Chapter 11.1, Problem 36PPS

a.

To determine

To calculate: The equation of the perimeter and the area of rectangle with the given information.

Answer to Problem 36PPS

The equation of the perimeter of the rectangle is $x+y=6$ and the equation of the area of the rectangle is $x\times y=A$ .

Explanation of Solution

Given information: The perimeter of a rectangle is 12 units and length of the rectangle is x and the width of the rectangle is y.

Formula used:

The perimeter and area of a rectangle is given by

  $\begin{array}{l}P=2\left(l+b\right)\\ A=l\times b\\ l\text{is}\text{the}\text{length}\text{of}\text{the}\text{rectangle}\text{.}\\ b\text{is}\text{the}\text{width}\text{of}\text{the}\text{rectangle}\text{.}\end{array}$

Calculation:

The given information is:

  $\begin{array}{l}l=\text{length}\text{of}\text{the}\text{rectangle}=x\\ b=\text{width}\text{of}\text{the}\text{rectangle}=y\\ \text{Perimeter}\text{of}\text{rectangle}=12\end{array}$

Hence, the equation of the perimeter of the given rectangle is

  $\begin{array}{l}P=2\left(l+b\right)=12\\ 2\left(x+y\right)=12\\ x+y=6\mathrm{.....}\left(1\right)\end{array}$

The equation of the area of the given rectangle is

  $\begin{array}{l}A=l\times b\\ x\times y=A\mathrm{.....}\left(2\right)\end{array}$

Therefore, the equation of the perimeter of the rectangle is $x+y=6$ and the equation of the area of the rectangle is $x\times y=A$ .

b.

To determine

To calculate: All the possible whole-number values that satisfies as the length and width of the rectangle and to find the area of the rectangle for each pair.

Answer to Problem 36PPS

The possible values of x & y and the area associated with them is given below in the tabular form.

$\left(x,y\right)$	$Area$
$\left(1,5\right)$	$A=5$
$\left(2,4\right)$	$A=8$
$\left(3,3\right)$	$A=9$
$\left(4,2\right)$	$A=8$
$\left(5,1\right)$	$A=5$

Explanation of Solution

Given information: The perimeter of a rectangle is 12 units and length of the rectangle is x and the width of the rectangle is y.

Formula used:

The perimeter and area of a rectangle is given by

  $\begin{array}{l}P=2\left(l+b\right)\\ A=l\times b\\ l\text{is}\text{the}\text{length}\text{of}\text{the}\text{rectangle}\text{.}\\ b\text{is}\text{the}\text{width}\text{of}\text{the}\text{rectangle}\text{.}\end{array}$

Calculation:

By using the results of equation (1) & (2)
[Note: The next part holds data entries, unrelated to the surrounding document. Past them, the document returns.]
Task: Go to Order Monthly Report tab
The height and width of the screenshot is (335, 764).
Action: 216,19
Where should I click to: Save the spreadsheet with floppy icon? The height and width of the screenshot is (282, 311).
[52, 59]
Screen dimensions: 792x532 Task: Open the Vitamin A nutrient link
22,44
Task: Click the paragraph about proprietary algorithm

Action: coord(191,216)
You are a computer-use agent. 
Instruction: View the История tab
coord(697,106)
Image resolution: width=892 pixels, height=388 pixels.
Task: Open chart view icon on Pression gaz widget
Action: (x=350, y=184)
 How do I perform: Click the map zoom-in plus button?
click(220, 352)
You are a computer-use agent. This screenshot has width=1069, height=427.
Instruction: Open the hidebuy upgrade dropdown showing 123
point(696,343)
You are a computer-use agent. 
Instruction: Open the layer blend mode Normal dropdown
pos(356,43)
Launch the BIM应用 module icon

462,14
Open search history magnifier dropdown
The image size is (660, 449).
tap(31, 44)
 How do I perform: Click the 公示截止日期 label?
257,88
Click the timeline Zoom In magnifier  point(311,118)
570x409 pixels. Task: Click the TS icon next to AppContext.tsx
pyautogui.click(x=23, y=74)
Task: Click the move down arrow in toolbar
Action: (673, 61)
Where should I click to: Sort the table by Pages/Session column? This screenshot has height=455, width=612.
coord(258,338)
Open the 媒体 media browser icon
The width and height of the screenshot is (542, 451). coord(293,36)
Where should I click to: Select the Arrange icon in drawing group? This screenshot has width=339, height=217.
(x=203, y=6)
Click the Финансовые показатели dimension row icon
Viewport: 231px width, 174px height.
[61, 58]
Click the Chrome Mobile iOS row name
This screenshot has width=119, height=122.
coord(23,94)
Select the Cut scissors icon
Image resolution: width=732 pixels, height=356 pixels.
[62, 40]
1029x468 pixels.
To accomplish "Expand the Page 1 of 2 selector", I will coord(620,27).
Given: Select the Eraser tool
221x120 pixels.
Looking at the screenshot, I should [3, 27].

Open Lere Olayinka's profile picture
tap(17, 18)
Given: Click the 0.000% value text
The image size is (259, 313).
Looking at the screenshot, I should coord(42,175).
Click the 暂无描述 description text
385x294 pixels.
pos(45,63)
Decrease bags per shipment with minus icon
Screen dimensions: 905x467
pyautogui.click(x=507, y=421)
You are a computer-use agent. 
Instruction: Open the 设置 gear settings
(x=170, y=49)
The equation of the perimeter of the rectangle is $x+y=6$ .

The equation of the area of the rectangle is $x\times y=A$ .

Here for different values of x & y satisfying equation (1), there will be different value of the area of the rectangle.

Also since x is the length of the rectangle so it cannot be less than 1 and it cannot be more than 5 because then y will be zero which is also not possible as it is the width of the rectangle, hence $1\le x\le 5$ .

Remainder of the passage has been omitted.